Data to use START
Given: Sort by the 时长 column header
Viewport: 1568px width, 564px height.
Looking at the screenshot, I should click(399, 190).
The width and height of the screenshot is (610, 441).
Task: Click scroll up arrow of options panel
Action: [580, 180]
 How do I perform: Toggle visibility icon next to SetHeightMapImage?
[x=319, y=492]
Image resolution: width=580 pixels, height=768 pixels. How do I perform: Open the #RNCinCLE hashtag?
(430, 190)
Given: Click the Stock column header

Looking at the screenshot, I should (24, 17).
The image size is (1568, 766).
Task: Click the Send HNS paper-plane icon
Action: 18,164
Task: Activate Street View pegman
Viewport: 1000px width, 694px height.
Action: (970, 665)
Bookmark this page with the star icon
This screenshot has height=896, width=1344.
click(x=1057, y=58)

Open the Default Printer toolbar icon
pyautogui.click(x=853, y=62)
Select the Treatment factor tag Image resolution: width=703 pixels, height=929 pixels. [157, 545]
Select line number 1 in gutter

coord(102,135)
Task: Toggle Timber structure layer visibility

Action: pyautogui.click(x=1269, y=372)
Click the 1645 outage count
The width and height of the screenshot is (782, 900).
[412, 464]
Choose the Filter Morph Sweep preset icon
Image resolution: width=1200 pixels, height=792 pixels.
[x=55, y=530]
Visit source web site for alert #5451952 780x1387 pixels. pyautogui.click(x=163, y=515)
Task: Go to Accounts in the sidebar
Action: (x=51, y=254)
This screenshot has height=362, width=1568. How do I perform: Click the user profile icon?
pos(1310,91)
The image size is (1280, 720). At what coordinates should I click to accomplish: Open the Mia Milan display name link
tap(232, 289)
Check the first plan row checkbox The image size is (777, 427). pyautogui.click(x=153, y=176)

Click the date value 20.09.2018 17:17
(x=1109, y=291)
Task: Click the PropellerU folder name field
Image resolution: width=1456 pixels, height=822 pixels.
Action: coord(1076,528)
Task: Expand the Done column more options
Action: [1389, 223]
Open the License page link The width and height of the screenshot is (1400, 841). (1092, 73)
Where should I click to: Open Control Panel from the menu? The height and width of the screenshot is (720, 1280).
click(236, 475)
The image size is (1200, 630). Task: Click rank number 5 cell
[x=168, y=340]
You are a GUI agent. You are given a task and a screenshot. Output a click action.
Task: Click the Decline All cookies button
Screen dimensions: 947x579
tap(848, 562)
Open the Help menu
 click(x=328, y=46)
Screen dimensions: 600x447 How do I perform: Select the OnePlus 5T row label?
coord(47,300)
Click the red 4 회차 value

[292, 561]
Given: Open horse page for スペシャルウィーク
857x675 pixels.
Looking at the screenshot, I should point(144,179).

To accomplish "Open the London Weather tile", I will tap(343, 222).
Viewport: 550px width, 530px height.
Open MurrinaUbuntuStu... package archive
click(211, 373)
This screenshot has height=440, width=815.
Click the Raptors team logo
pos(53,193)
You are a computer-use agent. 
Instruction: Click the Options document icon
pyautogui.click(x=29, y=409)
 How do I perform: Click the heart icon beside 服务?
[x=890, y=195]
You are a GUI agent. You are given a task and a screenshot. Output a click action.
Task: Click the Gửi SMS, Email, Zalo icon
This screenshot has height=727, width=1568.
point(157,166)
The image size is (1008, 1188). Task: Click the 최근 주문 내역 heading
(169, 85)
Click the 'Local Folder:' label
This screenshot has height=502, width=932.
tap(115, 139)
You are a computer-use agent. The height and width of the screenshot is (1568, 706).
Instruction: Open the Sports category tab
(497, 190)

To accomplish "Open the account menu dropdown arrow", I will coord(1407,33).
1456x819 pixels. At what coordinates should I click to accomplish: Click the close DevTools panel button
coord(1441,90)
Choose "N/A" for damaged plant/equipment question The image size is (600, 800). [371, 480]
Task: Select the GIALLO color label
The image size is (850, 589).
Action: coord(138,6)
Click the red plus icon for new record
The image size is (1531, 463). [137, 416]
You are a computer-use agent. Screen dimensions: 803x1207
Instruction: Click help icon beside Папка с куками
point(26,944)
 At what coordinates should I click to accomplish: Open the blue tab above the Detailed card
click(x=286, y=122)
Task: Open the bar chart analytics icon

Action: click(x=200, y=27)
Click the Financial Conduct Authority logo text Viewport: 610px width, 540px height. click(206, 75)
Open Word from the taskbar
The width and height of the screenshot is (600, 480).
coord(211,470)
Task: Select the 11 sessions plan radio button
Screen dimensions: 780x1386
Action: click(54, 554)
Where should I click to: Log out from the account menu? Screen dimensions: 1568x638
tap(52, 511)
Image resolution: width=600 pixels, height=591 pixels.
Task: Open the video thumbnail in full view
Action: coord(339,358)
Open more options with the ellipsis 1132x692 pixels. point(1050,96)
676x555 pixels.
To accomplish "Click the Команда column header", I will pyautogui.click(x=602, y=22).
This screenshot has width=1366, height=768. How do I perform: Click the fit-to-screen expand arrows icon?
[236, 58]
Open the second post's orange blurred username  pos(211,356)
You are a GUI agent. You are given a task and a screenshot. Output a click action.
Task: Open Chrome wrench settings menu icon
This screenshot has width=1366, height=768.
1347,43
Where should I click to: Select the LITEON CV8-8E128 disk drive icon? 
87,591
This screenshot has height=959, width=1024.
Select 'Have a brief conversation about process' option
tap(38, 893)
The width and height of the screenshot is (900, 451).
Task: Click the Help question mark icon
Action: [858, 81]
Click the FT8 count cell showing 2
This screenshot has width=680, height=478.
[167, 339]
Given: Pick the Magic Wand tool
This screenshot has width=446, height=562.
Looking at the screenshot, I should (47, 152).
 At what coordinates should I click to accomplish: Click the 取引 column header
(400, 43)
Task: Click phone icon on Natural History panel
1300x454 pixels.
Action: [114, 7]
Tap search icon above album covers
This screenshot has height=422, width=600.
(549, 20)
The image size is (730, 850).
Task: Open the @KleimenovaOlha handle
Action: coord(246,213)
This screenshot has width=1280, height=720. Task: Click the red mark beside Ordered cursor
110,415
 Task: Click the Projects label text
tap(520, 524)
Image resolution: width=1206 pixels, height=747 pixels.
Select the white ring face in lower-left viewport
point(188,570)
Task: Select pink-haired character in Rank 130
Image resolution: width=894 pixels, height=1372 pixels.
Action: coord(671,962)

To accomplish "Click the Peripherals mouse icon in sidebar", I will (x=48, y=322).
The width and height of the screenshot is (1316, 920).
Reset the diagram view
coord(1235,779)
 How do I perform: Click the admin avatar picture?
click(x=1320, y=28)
Data to use END
**Exercise description:** In the entries, how many lines include the string "will"? Only the number should be given.

**Answer to the problem:** 4